WHAT THIS TASK INVOLVES: When you reach the line with "Task: Click the mayo 2018 archive link", start repeating the lines exactly and keep going to the end of the records, but drop every picture.

RECORDS:

========

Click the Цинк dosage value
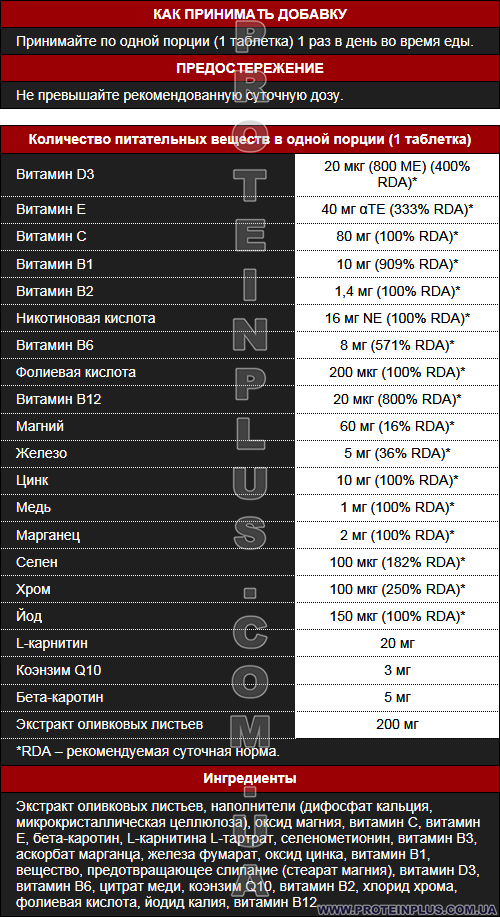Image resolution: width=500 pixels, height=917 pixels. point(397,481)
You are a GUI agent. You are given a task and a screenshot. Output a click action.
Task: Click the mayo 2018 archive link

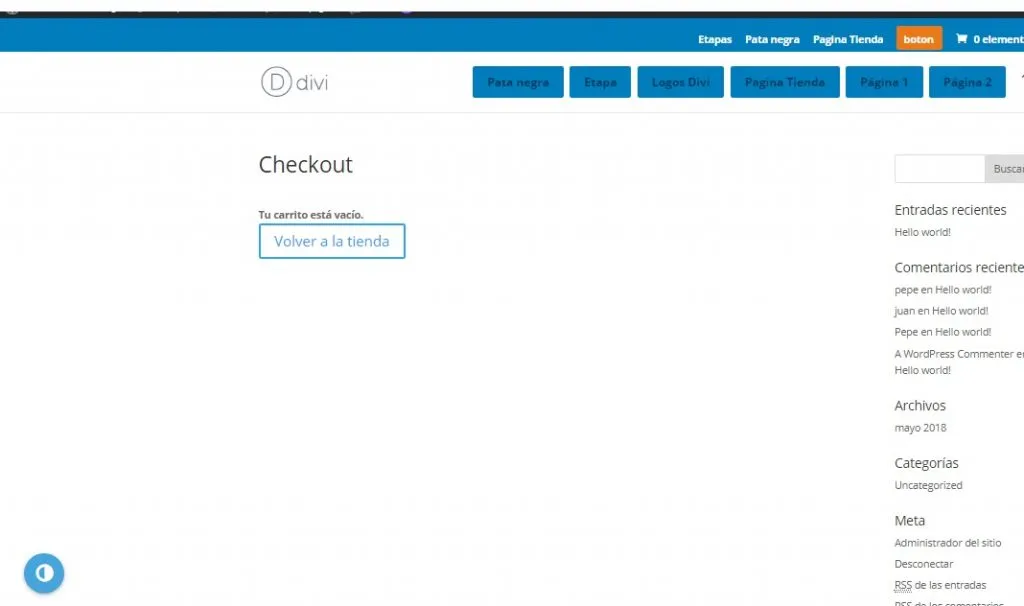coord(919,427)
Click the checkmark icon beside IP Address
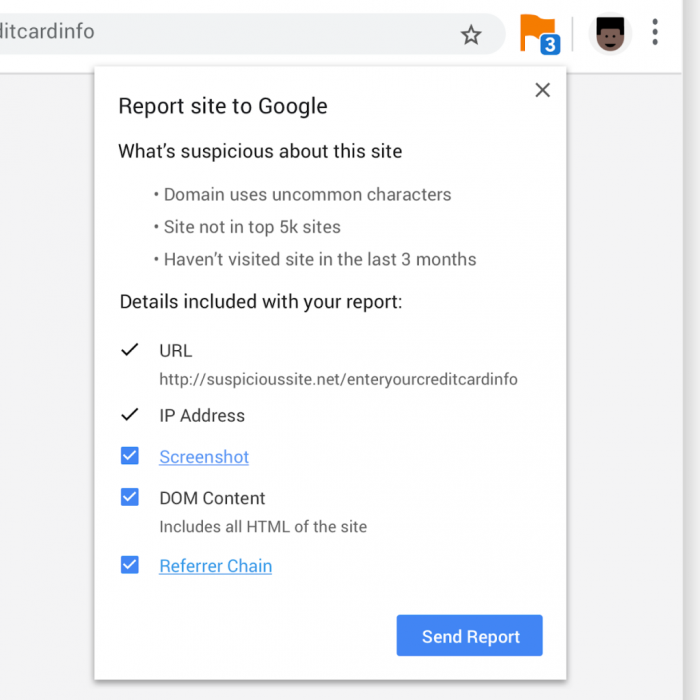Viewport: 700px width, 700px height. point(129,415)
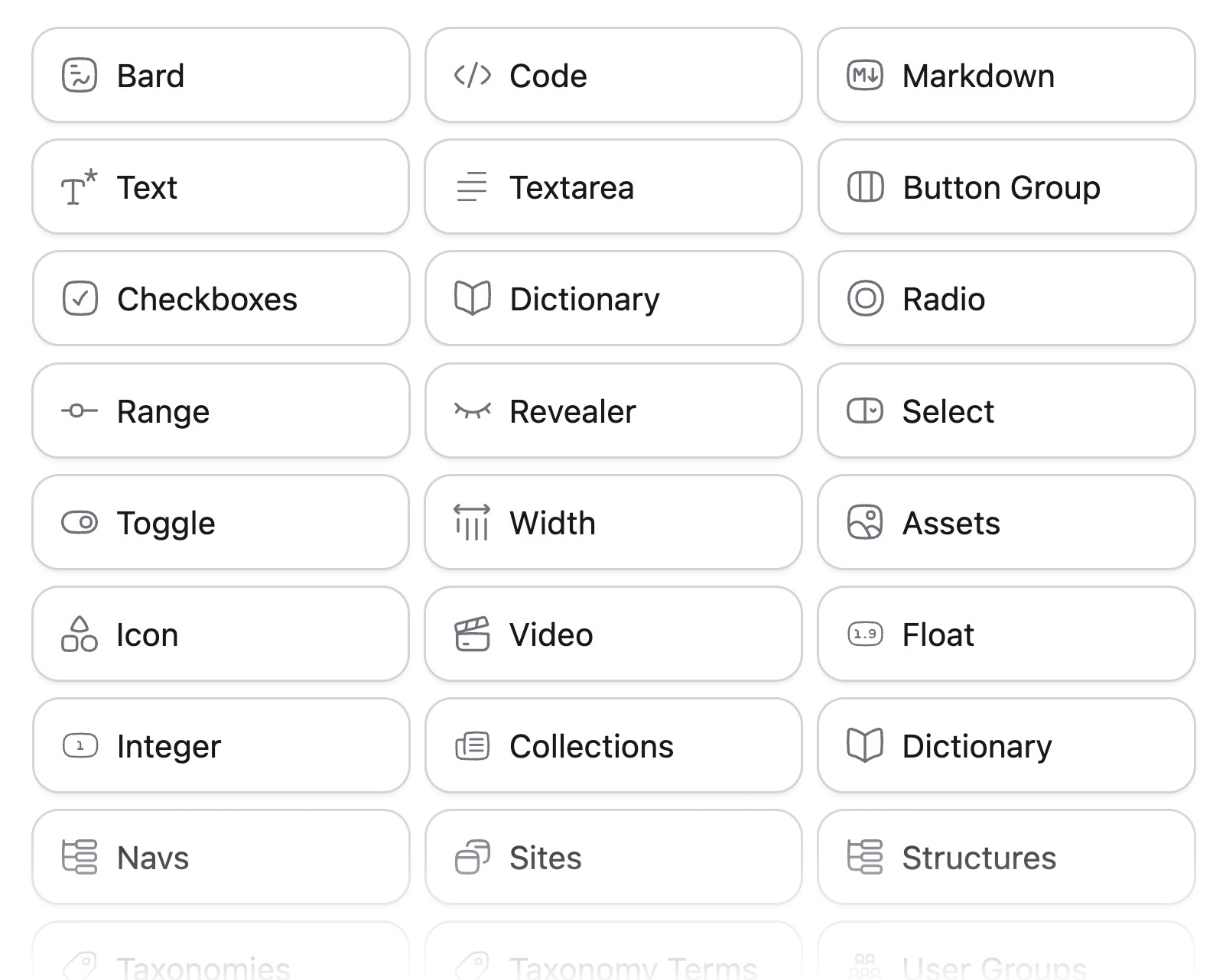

========

TASK RESULT:
Task: Click the mayo 2018 archive link

coord(919,427)
Click the checkmark icon beside IP Address
Viewport: 700px width, 700px height. point(129,415)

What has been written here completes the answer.